Factory: il “glorioso fallimento” post-punk inizia coi Joy Division
Un saggio ripercorre la storia dell’etichetta indie
“In un mondo di cartelloni e di coglioni, una stella luccicante spunta su di un mucchio di letame: la canzone”, disse in epoca pre-social network Tony Wilson (nella foto), fondatore della Factory Records, parlando della sua creatura con la quale agli inizi degli anni Ottanta, in pieno thatcherismo, rigenerò una città in declino come Manchester, dal punto di vista culturale ed economico, rendendola almeno per una stagione il centro del mondo, al pari di Londra e New York.
LA STORIA DELLA FACTORY
Records coincide con quella del suo fondatore, “un anti-imprenditore” capace di portare alla ribalta band come i Joy Division, mai con l’obiettivo di trarne profitto.
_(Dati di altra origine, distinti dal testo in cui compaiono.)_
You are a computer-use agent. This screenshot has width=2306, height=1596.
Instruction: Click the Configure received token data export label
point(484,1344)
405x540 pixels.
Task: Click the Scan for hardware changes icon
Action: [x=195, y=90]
Si capisce la scelta di inserire un ossimoro nel titolo del suo nuovo libro dedicato alla Factory Records – “un glorioso fallimento” –, da parte di Fernando Rennis, scrittore alla sua quarta fatica, dopo l’ottimo Politics. La musica angloamericana nell’epoca di Trump e della Brexit, che ha da poco pubblicato Un Glorioso Fallimento – L’eterno presente della Factory Records, uscito per i tipi di Arcana, in cui ripercorre l’epopea dell’etichetta britannica mettendone in risalto gli estremi di quell’esperienza umana: il fallimento, l’estasi, la morte, l’edonismo. “Lo scopo iniziale – spiega Rennis – era capire come una piccola etichetta che è durata solo 14 anni, e che è stata gestita malissimo, sia riuscita a diventare così importante per la storia della musica britannica e a essere un modello per tutte le etichette indie che sono nate in seguito. Il mio interesse – prosegue – nasce da una questione anagrafica al contrario, in quanto avevo appena quattro anni quando la Factory chiuse i battenti. A un certo punto, mi sono ritrovato circondato da dischi, volumi, gadget legati a questa etichetta a cui si deve la nascita di band importanti come Joy Division e Happy Mondays, fino agli Oasis e agli Arctic Monkeys, ed è cresciuta la curiosità di capire come sia riuscita a conquistarsi l’eternità in pochi anni di vita”. Fondata nel 1978, nel vuoto dell’incertezza post punk, la Factory Records è gestita da un collettivo indipendente inesperto, ma idealista e alla ricerca del progresso. In assenza di qualsiasi scopo di profitto, ogni individuo è libero di perseguire il proprio ideale di ciò che può essere. Raccogliendo fatti legati alla Factory e pareri di giornalisti come Dave Simpson del Guardian, del critico Simon Reynolds o di esperti in materia come il produttore Simon Raymonde, Rennis, con una scrittura fluida e un buon ritmo, ci fa fare un salto indietro nel tempo, un viaggio al termine del quale si comprende perché “nella musica l’unico giudice è l’istinto e non esiste fallimento”.